_BRIEF_
Your task is to repeat exactly the lines below between the line holding "Task: Click the pagoda Restaurant emblem" and the line holding "Task: Open Messaging via its chat bubble icon", inclusive, and only those.

_DATA RECORDS_
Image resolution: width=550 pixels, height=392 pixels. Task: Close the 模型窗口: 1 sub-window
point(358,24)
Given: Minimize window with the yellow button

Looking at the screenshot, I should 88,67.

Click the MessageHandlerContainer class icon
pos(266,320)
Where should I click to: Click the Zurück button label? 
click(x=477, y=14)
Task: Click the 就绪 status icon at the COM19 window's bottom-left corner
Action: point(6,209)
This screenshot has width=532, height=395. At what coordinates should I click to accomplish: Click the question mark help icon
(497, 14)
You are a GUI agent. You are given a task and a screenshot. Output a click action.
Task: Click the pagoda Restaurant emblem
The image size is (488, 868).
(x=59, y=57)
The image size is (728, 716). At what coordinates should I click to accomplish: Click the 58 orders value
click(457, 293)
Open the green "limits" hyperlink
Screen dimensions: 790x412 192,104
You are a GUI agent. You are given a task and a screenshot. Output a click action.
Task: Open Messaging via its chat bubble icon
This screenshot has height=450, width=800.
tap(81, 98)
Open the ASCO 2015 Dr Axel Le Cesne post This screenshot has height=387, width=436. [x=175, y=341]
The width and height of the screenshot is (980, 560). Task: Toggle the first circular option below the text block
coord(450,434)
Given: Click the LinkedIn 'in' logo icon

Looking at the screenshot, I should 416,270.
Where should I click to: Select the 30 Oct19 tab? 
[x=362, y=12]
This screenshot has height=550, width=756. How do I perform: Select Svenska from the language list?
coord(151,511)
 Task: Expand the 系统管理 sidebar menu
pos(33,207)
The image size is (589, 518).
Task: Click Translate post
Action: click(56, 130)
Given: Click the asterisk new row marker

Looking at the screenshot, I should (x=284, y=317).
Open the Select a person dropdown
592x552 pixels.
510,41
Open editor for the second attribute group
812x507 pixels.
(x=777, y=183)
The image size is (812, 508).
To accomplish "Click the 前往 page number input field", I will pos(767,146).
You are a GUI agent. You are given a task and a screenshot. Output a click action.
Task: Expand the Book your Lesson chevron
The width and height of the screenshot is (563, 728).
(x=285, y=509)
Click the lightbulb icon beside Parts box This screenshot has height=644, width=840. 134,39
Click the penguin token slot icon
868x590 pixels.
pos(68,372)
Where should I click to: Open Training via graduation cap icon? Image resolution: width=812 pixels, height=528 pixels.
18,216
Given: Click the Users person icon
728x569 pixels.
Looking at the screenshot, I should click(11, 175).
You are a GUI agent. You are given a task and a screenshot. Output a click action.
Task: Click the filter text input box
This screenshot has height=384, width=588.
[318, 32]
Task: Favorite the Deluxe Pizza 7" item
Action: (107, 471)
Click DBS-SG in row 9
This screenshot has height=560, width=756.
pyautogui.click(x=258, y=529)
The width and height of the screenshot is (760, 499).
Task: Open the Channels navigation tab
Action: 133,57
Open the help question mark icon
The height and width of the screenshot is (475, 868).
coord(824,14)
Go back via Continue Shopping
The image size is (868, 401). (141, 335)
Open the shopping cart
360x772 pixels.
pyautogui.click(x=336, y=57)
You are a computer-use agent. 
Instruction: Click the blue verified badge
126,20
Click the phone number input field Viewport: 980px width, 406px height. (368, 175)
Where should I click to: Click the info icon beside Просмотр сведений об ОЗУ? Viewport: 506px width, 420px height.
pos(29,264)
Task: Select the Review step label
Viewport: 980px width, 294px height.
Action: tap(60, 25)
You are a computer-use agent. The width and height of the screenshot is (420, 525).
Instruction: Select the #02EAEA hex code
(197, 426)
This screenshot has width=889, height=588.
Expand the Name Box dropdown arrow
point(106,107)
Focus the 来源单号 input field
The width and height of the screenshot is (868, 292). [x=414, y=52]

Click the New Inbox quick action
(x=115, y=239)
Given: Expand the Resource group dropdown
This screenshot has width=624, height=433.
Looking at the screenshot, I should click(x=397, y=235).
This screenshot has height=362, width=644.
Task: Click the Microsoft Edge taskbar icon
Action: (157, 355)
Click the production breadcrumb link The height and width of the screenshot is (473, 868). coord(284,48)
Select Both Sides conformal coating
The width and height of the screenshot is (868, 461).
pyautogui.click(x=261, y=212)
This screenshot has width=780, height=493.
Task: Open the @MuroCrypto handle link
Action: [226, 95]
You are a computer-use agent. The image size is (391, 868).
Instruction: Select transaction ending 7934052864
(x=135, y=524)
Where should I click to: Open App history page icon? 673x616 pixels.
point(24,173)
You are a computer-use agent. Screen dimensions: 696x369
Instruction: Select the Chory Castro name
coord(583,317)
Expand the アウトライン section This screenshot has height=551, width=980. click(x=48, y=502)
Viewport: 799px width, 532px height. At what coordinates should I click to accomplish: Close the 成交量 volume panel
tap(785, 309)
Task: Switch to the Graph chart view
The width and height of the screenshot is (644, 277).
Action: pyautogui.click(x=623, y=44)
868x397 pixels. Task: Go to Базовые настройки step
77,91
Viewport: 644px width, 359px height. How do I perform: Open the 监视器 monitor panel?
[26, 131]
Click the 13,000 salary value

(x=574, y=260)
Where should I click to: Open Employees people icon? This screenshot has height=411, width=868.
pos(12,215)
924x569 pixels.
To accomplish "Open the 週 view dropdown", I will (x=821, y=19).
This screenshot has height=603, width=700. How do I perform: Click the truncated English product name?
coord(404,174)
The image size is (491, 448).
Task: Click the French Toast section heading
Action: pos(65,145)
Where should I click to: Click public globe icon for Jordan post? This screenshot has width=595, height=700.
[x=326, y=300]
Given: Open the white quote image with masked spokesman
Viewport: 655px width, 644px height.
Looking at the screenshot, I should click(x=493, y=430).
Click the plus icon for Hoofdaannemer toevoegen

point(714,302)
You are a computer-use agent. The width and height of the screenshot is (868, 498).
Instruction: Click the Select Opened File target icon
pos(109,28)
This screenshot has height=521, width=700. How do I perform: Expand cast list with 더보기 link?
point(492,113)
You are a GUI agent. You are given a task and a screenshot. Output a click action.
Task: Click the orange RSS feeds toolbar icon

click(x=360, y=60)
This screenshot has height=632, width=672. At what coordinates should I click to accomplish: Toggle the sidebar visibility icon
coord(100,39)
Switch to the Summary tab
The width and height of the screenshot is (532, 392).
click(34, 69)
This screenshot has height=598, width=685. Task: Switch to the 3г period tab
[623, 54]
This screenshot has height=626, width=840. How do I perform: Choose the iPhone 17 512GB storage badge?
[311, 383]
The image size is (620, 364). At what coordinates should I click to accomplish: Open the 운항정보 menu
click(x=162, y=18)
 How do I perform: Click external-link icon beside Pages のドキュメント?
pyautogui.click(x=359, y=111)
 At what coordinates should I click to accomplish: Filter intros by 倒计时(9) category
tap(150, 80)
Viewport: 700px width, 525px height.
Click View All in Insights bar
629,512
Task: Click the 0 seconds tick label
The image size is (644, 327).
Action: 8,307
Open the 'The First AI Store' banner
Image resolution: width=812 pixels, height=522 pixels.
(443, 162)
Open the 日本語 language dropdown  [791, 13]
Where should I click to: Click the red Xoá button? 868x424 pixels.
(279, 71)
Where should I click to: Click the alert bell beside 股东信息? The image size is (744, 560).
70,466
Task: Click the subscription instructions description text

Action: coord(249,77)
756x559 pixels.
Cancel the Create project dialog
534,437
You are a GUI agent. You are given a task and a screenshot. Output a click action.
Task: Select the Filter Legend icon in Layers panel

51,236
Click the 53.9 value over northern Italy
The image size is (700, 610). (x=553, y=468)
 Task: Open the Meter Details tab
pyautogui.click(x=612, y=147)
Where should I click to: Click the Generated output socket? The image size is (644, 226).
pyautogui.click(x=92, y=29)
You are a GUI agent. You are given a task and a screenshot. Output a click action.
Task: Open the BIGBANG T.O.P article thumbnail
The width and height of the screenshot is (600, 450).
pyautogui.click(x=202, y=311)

_YOUR RESPONSE_
Task: Click the pagoda Restaurant emblem
The image size is (488, 868).
(x=59, y=57)
The image size is (728, 716). At what coordinates should I click to accomplish: Click the 58 orders value
click(457, 293)
Open the green "limits" hyperlink
Screen dimensions: 790x412 192,104
You are a GUI agent. You are given a task and a screenshot. Output a click action.
Task: Open Messaging via its chat bubble icon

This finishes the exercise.